What is asked: Put the lines below into a Markdown table with the columns Row and Content. Begin at the line that has "You are a computer-use", stop after the line that has "pos(368,53)", skip any blank lines, and leave the pictures out of the table.

Provided records:
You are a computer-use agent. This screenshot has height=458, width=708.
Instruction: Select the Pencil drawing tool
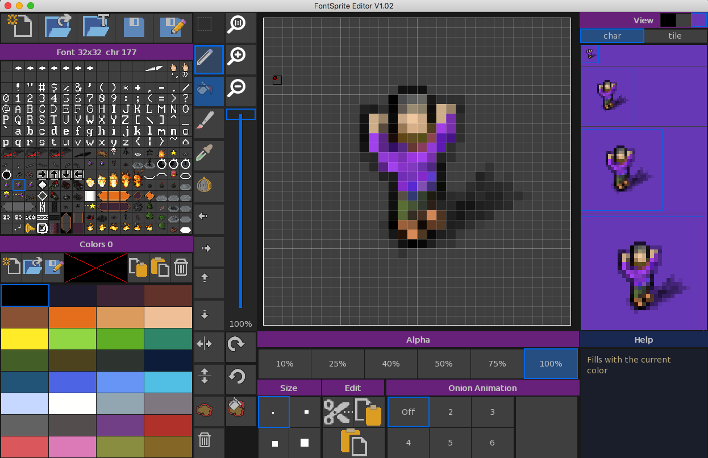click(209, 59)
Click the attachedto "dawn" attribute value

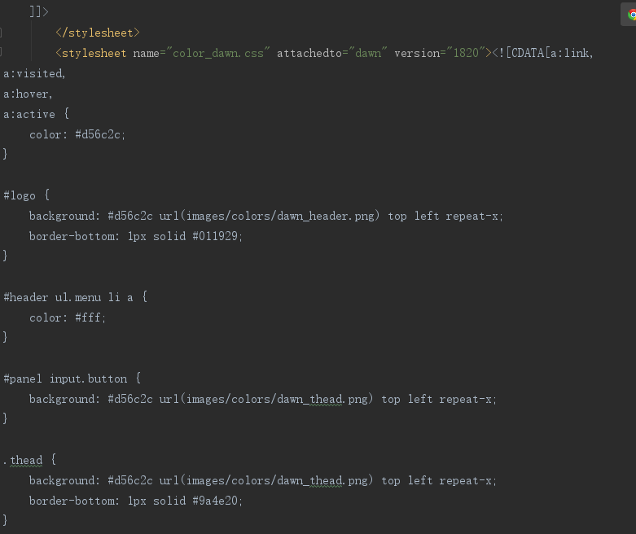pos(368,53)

==

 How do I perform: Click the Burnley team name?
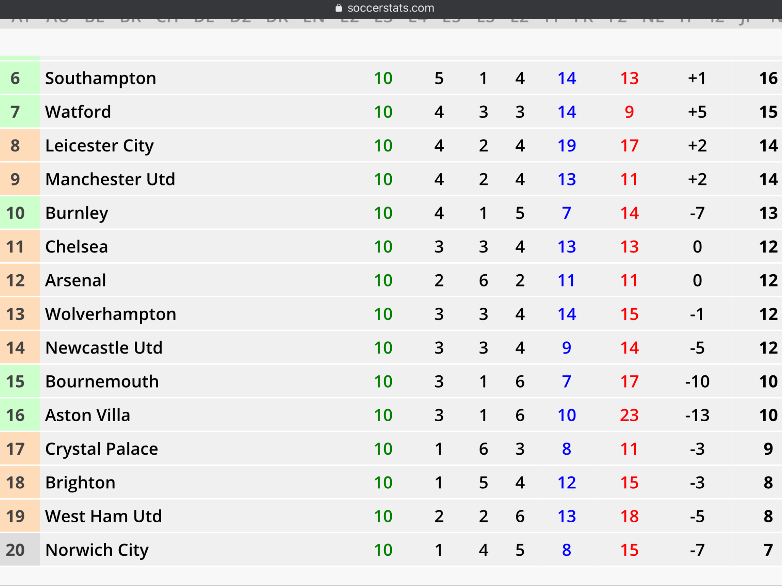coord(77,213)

Exercise response:
| Row | Content |
|---|---|
| 1 | You are a computer-use agent. This screenshot has height=458, width=708. |
| 2 | Instruction: Select the Pencil drawing tool |
| 3 | click(209, 59) |
| 4 | Click the attachedto "dawn" attribute value |
| 5 | pos(368,53) |